La concertation d’accord, mais comment s’y prendre, nous demandent les professionnels qui participent à des sessions de formation 1 ? Au-delà des outils et méthodes d’animation, la réponse est déjà contenue dans leur participation. En effet, le mixage des publics (espaces naturels, développement local, collectivités, réseaux associatifs, services de l’État…) recrée la complexité des situations de terrain. Ce qui est vécu au sein du groupe reproduit en partie ce qui se passe « en vrai » !
Or, il apparaît que l’animation d’une véritable concertation est avant tout un état d’esprit ! D’ailleurs, dans un groupe en formation, on repère vite les ersonnes dont la personnalité et la vision du métier leur donnent une posture tournée vers la concertation : ceux qui savent que l’autre détient une part de vérité qu’ils n’ont pas et dont ils ont besoin.
Comment s’y prendre ?
Ceci dit, la question des outils, des méthodes d’animation subsiste. Alors parlons-en. Il ne s’agit pas de détailler chaque technique 2, mais de les évoquer fin de donner l’envie au lecteur d’en savoir plus et, peut-être, de participer à un stage. En revanche, il est loisible de mettre en avant les points communs de ces méthodes. Car toutes placent le participant en situation de création collective ; toutes semblent s’éloigner de la problématique originelle pour mieux y revenir ; toutes prennent en compte la réalité psycho-sociologique des individus et des groupes, toutes permettent de « construire » en connaissance de cause.
En effet, pour ériger une solution collective, il est essentiel de mettre en lumière la logique qui pousse chacun d’entre nous à agir. On pourra donc, par exemple, demander au groupe de dessiner un « diagramme de Venn », c’est-à-dire un schémas sous forme d’ensembles inclus ou non l’un dans l’autre.

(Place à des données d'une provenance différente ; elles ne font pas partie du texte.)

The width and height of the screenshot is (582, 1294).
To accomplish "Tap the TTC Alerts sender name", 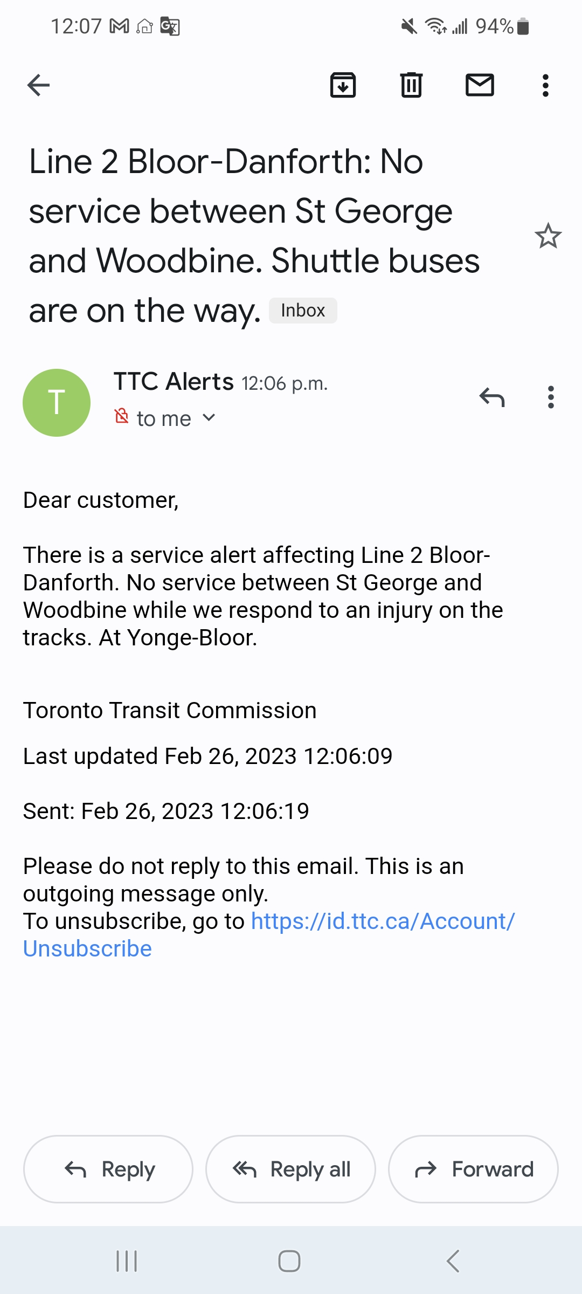I will [x=174, y=382].
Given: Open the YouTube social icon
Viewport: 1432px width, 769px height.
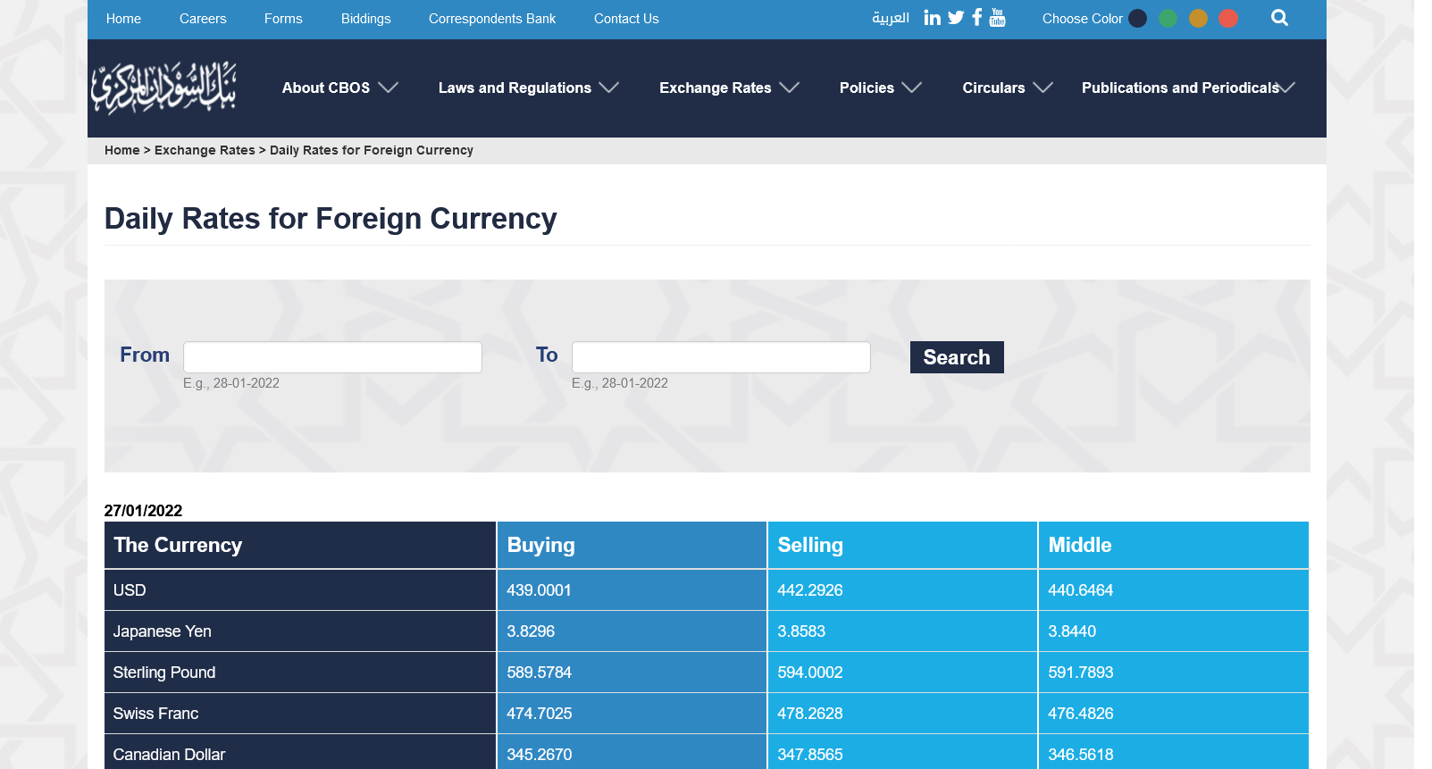Looking at the screenshot, I should (998, 18).
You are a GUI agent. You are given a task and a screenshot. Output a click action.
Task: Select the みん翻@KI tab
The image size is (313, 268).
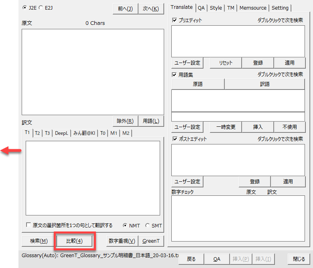pos(84,133)
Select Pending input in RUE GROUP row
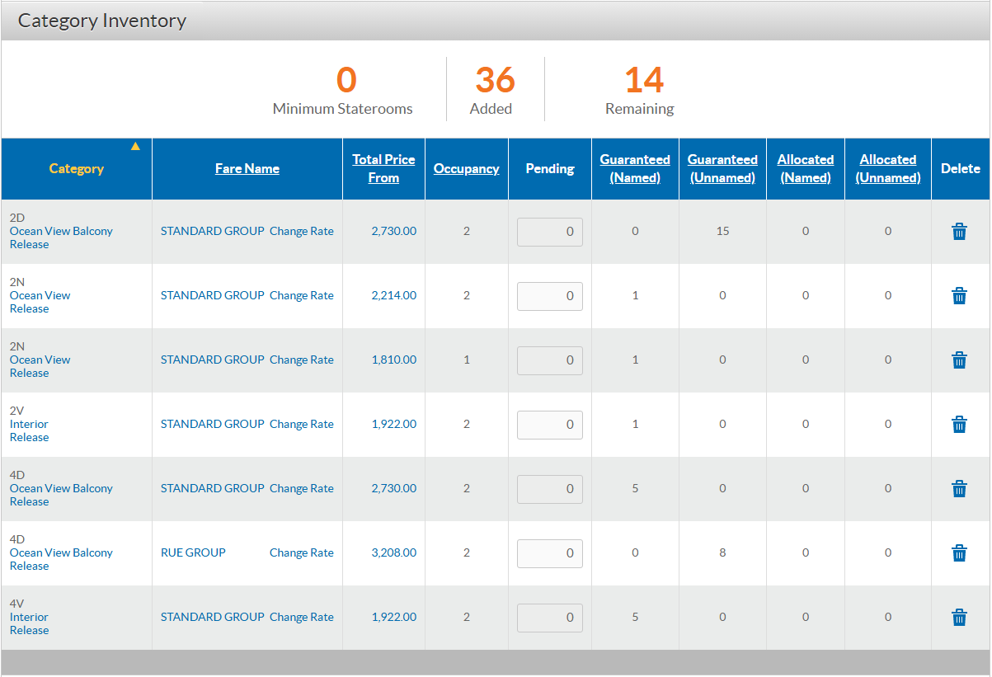The width and height of the screenshot is (992, 677). (550, 553)
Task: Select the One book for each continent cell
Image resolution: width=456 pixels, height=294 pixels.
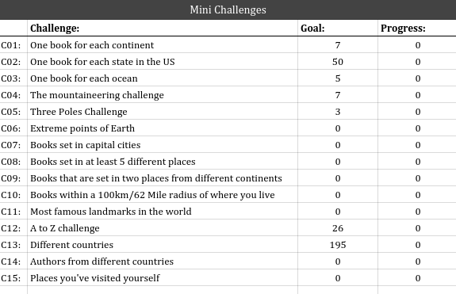Action: [x=163, y=45]
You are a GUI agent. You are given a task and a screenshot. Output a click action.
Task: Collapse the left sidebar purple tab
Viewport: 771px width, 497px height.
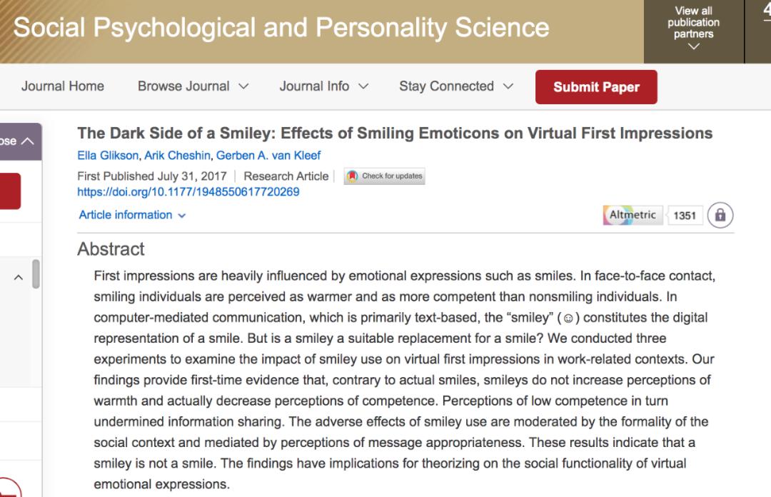point(19,141)
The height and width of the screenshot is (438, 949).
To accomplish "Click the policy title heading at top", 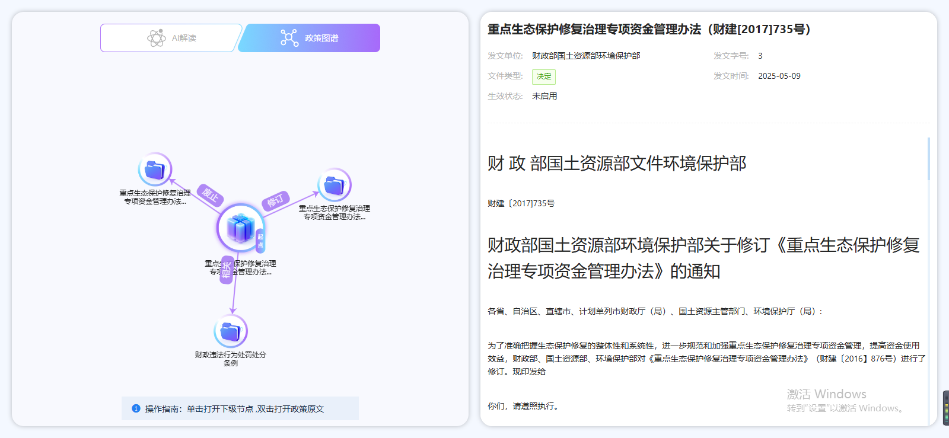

Chaque ensemble représente une logique d’actions, certaines s’agrègent alors que d’autres s’opposent. Le schéma final, le dessin pourrait-on dire, permet au groupe de visualiser et donc de prendre conscience du degré d’implication de chaque acteur vis-à-vis de la problématique et, du type d’interaction entre acteurs. Il est intéressant aussi de s’interroger sur les systèmes de représentations socioculturelles des acteurs. En effet, chacun d’entre nous est porteur de valeurs qui marquent nos prises de décision, même s’il n’y a pas de déterminisme direct entre nos représentations et nos actes. Une méthode consiste à demander à chacun de dessiner un blason. Celui-ci doit exprimer les valeurs indispensables à respecter dans l’action à mettre en oeuvre. Ce visuel est ensuite présenté au groupe qui compare, discute... et élabore un blason collectif. Ce faisant, il se met d’accord sur les valeurs qu’il souhaite défendre au travers de l’action commune. En revanche, au moment de recueillir des avis et des opinions, on pourra utiliser le métaplan (technique des petits cartons évoquée dans la page de gauche). Le recours aux cartons facilite l’expression de chacun. De plus, chaque carton (chaque idée) a le même poids et la même valeur ! Pour décrypter les logiques d’actions, comprendre les registres d’argumentaires évoqués par les parties et, aussi, repérer les systèmes d’alliance, une autre technique d’animation est issue de l’analyse sociologique de Boltanski. Le sociologue défend l’idée que l’Homme évolue au sein de plusieurs « cités » (une cité est une logique de justification basée sur une conception du bien commun) : cités civique, domestique, industrielle, de l’opinion, inspirée, marchande... Le groupe doit alors reconstituer ses propres cités, et donc les logiques d’argumentation qui lui appartiennent. Certes, toutes ces méthodes ont un côté atypique que l’on peut redouter. On retiendra pourtant qu’elles invitent à l’essentiel : une connivence entre acteurs.